The storyline is shoplifted directly out of Julia Roberts’ Pretty Woman, with the supposedly amusing switch being that the guy is the call girl in this one.
Debra Messing (Will & Grace) stars as the relationship-handicapped Kat, who we’re introduced to after she’s already enlisted Nick (Dermot Mulroney of My Best Friend’s Wedding) to be her hooker-for-hire date to her sister’s wedding.
With the little plot that’s spoken of, you can decipher that her last breakup was tough to take and her ex is going to be at the wedding. So Kat comes up with the scatterbrained idea of hiring an escort to be her date to try to make her ex jealous, while putting on a happy face for her family.
But by having the movie start with Mick already employed, we never get a glimpse as to why she would need a prostitute to be her date, why she’s so tormented to please her family, or even anything about her. Instead it only serves as a foreshadowing to how little effort director Clare Kilner and screenwriter Dana Fox seem to have placed in their story.
Predictably, the direction doesn’t get any better. Conversations take place without meaning, scenes end on a whim and transitions are non-existent throughout the picture. To say this film is amateurish would be generous – a film student wouldn’t even hand this in.
Kilner makes mention that Nick was a comparative literature graduate of Brown University, only to dismiss the information like it’s normal to have chosen to be a prostitute instead.
By the end of the film a character is faced with a life-changing decision: at a crossroads, he has to decide whether to go back and marry the woman who cheated on him. It’s not giving anything away to say that he’s talked into marrying her based solely on the prospect of – ludicrously – “makeup sex!”
A romantic comedy that’s neither romantic nor funny, the only thing this film has going for it is its timing. Its producers having had the good sense to deliver it during the worst season for new releases – after the Oscar contenders – and two weeks before Valentine’s Day. Best case scenario is that it makes a few bucks back and its stars aren’t totally humiliated by the experience.
The final result leaves Debra Messing still searching for the role that will lift her out of her television-typecasting. After her moderately successful role in Along Came Polly, alongside fellow sitcom starlet Jennifer Aniston, Messing was hoping Wedding Date would open doors for her once Will & Grace invariably ends in the next few seasons. Wedding Date is more likely to slam those doors shut.

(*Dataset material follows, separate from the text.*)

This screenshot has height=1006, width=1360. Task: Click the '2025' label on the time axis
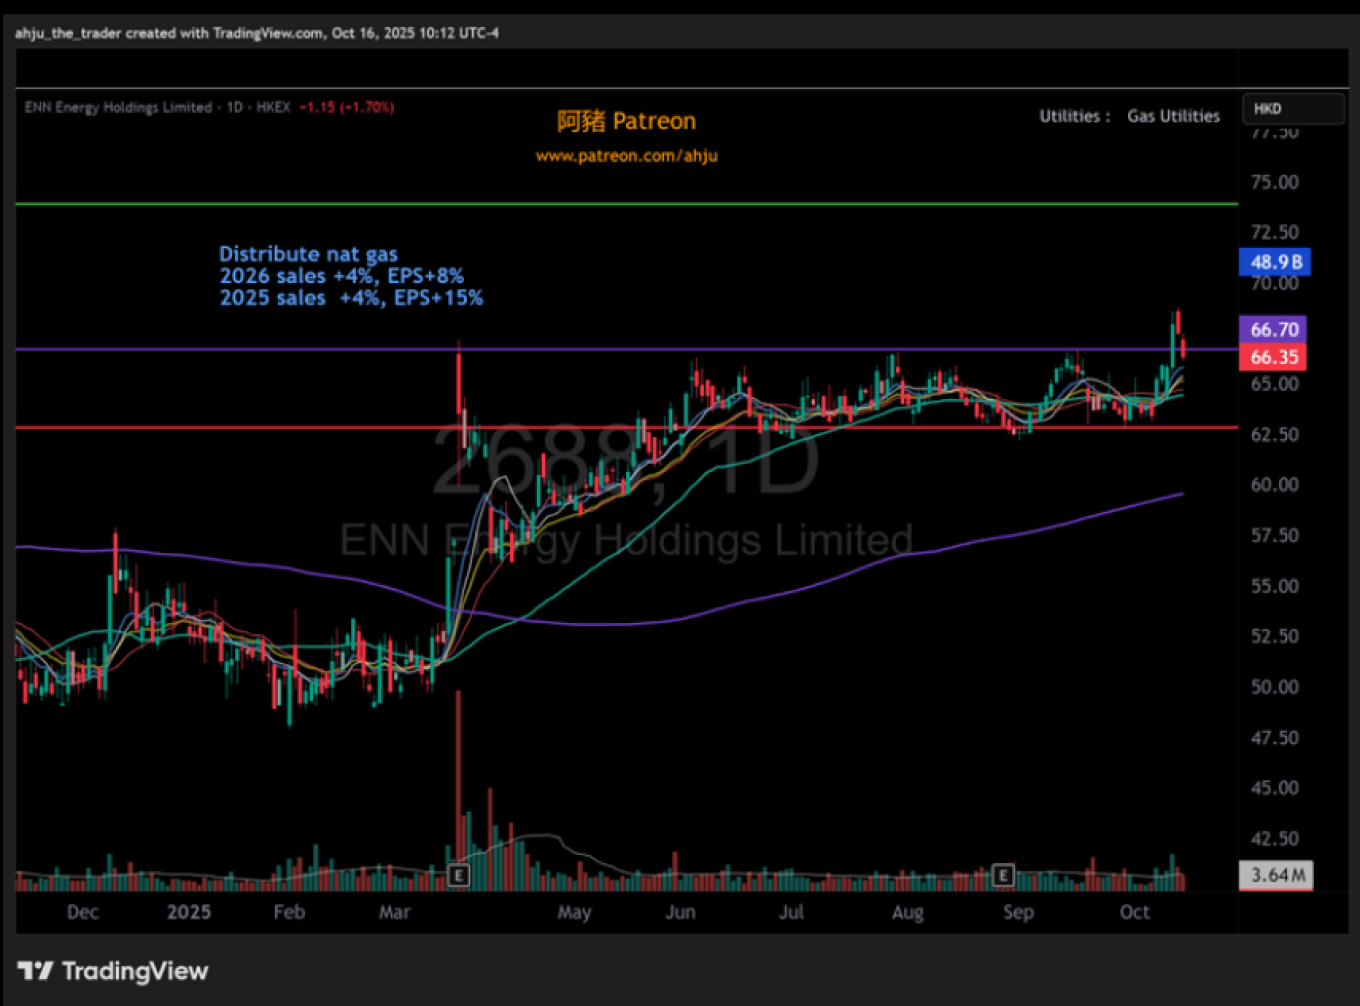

But while neither Messing or Mulroney were ready to carry a movie, the real fault has to be placed with director Clare Kilner, who up till now had experience directing only the Mandy Moore starring vehicle How to Deal. She’s unable to tell a story, tie together scenes or make anything remotely interesting. And she makes The Wedding Date the early odds-on favorite to sweep the Razzies next year.